Why are guarantees and indemnities important?
Guarantees and indemnities are a common way in which creditors protect themselves from the risk of debt default. Lenders will often seek a guarantee and indemnity if they have doubts about a borrower's ability to fulfil its obligations under a loan agreement. Guarantors and indemnifiers take on a serious financial risk in entering into such transactions, and it is important that they are aware of all the implications.
What is a guarantee?
A guarantee is a contractual promise to:
Ensure that a third party fulfils its obligations (pure guarantee); and/or
Pay an amount owed by a third party if it fails to do so itself (conditional payment guarantee).
A guarantee is a secondary obligation because it is contingent on the obligation of the third party (principal) to the beneficiary of the guarantee (beneficiary).
A guarantee is distinct from a demand guarantee ( www.practicallaw.com/6-502-0561) (also called an on demand bond). The latter is a guarantee that imposes a primary obligation on the guarantor to pay the beneficiary on its first demand for payment, where the principal fails to perform the contract. For more on demand guarantees and how they differ from true guarantees, see Practice note, Bonds, guarantees and standby credits: overview: The guarantor's obligation ( www.practicallaw.com/4-107-3649) .
What is an indemnity?
An indemnity is a contractual promise to accept liability for another's loss. It is a primary obligation because it is independent of the obligation of a third party (principal) to the beneficiary of the indemnity (beneficiary) under which the loss arose. For more information on indemnities, see Practice note, Contracts: indemnities ( www.practicallaw.com/w-004-0860) .
Advantages of a guarantee
Guarantees tend to be more advantageous to the guarantor because they confer certain rights including:
Right to indemnity. Once the guarantor pays the beneficiary under the terms of the guarantee, it has a right to claim indemnity from the principal provided that the guarantee was given at the principal's request.
Right of set-off. Where the principal satisfies its obligations by way of set-off against the beneficiary's liabilities to the principal, the guarantor is also entitled to that right of set-off and will be discharged from its obligations under the guarantee.
Subrogation. A guarantor who fulfils the principal's obligations under the terms of the guarantee is entitled to all the rights of the beneficiary against the principal under the primary agreement, including any rights of set-off and any security that the beneficiary had taken from the principal.
Marshalling. The equitable doctrine of marshalling ( www.practicallaw.com/6-503-8622) applies to guarantees so that a guarantor may be able to obtain the benefit of another creditor's security over the principal's assets that it would otherwise not have security over.
For more on guarantor rights, see Practice note, Enforcing guarantees: guarantor's rights ( www.practicallaw.com/5-562-6805) .

• _Data excerpt_:
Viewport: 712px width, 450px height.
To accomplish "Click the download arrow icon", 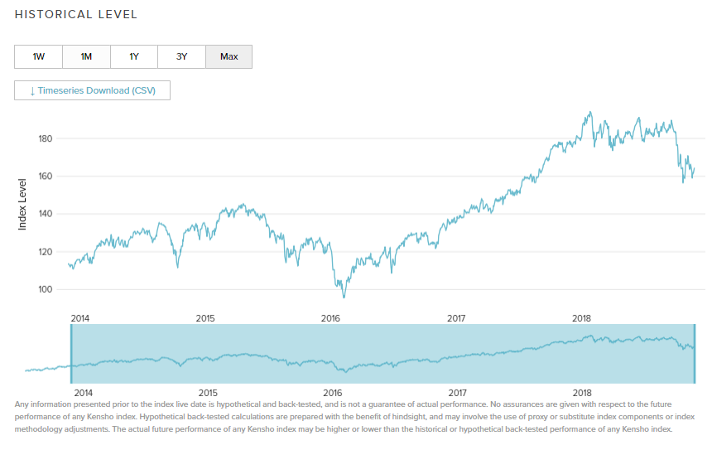I will (x=32, y=90).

• _Brief_: Could you rewrite the guarantees and indemnities passage, starting with "Guarantees and indemnities are" and going on through "all the implications.", renaming "Lenders" as "Lending institutions"?

• _The completed task_:
Guarantees and indemnities are a common way in which creditors protect themselves from the risk of debt default. Lending institutions will often seek a guarantee and indemnity if they have doubts about a borrower's ability to fulfil its obligations under a loan agreement. Guarantors and indemnifiers take on a serious financial risk in entering into such transactions, and it is important that they are aware of all the implications.